__What is expected__
Filter the entries and keep only the lines where the string "computer" appears.
=== Record set ===
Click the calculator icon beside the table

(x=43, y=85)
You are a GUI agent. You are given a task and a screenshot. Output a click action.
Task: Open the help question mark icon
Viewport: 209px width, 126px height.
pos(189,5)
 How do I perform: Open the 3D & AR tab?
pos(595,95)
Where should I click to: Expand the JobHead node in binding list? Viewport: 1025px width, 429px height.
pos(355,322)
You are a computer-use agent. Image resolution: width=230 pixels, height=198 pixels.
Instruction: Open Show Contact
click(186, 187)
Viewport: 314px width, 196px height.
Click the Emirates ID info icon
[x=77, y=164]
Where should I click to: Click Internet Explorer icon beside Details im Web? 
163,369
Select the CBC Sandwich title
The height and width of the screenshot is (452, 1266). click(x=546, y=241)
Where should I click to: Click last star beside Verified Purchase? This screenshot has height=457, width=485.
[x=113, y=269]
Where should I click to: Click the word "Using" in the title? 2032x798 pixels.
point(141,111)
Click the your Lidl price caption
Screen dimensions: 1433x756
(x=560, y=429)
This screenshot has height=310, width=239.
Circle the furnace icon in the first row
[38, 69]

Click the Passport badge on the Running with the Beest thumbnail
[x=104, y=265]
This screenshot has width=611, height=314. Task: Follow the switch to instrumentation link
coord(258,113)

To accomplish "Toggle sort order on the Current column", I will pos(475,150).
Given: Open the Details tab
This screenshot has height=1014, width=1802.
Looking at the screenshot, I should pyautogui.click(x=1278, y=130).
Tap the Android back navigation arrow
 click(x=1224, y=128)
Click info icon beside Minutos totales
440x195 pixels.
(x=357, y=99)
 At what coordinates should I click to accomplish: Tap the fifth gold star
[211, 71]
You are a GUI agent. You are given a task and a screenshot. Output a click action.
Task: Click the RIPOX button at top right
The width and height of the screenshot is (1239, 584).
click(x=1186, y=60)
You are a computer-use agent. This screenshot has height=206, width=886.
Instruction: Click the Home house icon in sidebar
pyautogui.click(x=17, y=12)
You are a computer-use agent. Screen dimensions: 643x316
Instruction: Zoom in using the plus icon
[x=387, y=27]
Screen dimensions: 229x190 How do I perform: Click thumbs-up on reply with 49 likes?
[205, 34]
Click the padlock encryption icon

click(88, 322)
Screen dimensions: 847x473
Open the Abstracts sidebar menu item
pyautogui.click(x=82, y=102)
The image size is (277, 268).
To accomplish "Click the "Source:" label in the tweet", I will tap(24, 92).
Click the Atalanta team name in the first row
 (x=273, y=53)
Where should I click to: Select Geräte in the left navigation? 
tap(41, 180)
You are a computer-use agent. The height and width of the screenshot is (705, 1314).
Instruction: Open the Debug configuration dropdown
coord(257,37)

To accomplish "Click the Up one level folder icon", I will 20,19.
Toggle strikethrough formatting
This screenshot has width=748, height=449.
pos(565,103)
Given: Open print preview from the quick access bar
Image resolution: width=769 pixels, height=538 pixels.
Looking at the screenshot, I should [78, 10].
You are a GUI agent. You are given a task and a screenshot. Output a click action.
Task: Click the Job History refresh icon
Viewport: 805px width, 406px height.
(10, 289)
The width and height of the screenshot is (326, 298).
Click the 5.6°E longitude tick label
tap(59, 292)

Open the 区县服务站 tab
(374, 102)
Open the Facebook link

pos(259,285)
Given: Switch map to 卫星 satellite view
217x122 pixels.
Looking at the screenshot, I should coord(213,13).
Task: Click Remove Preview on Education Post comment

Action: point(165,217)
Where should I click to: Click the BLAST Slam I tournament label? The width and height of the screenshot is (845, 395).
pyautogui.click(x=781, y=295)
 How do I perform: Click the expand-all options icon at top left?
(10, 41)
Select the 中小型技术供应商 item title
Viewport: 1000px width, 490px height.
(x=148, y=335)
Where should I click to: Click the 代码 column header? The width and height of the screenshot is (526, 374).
===
__Answer area__
You are a computer-use agent. Image resolution: width=230 pixels, height=198 pixels.
You are a computer-use agent. This screenshot has height=206, width=886.
You are a computer-use agent. Screen dimensions: 643x316
You are a computer-use agent. The height and width of the screenshot is (705, 1314).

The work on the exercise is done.